The collective The New Digital announces the public beta of Sendox: an open source file sharing platform that puts privacy and digital sovereignty at its core. Sendox has been developed as a transparent and independent alternative to services like WeTransfer.
“We believe that digital freedom and autonomy are not luxuries, but fundamental rights,” said Frank Zijlstra, the initiator of The New Digital. “Sendox is a first, tangible building block in an open and sovereign digital ecosystem.”
Sendox is the first project from The New Digital, a collaboration of Dutch digital agencies, developers, and designers committed to an independent digital ecosystem. The collective aims to develop tools, infrastructure, and standards that are free from Big Tech influence, open, verifiable, collaboratively built, and that respect the digital autonomy of citizens and organisations.

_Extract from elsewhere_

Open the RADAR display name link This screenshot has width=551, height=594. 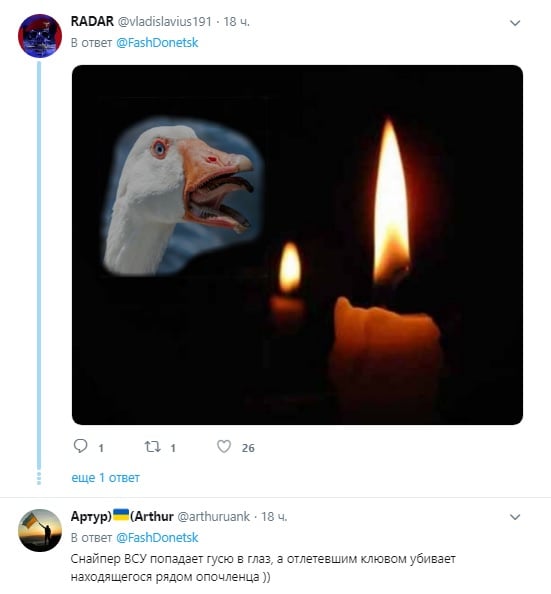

Sendox is currently available as an open beta. This means the platform is still very much in development, and users are explicitly invited to test the system. Errors, bugs, or shortcomings can easily be reported, so the platform can be further optimized with the help of the community. Every user helps make Sendox more robust, user-friendly, and secure.
The public beta comes in the wake of the uproar over WeTransfer’s terms of service. Essentially, it means that people who send files via WeTransfer relinquish their rights. This allows the company to use the data – including the files sent – for purposes such as training artificial intelligence (AI).
After angry reactions from privacy organizations and users, this last point was scrapped, but according to experts, that does not change the situation. Some believe this could be the final blow for the digital transfer service that enjoyed trust for many years.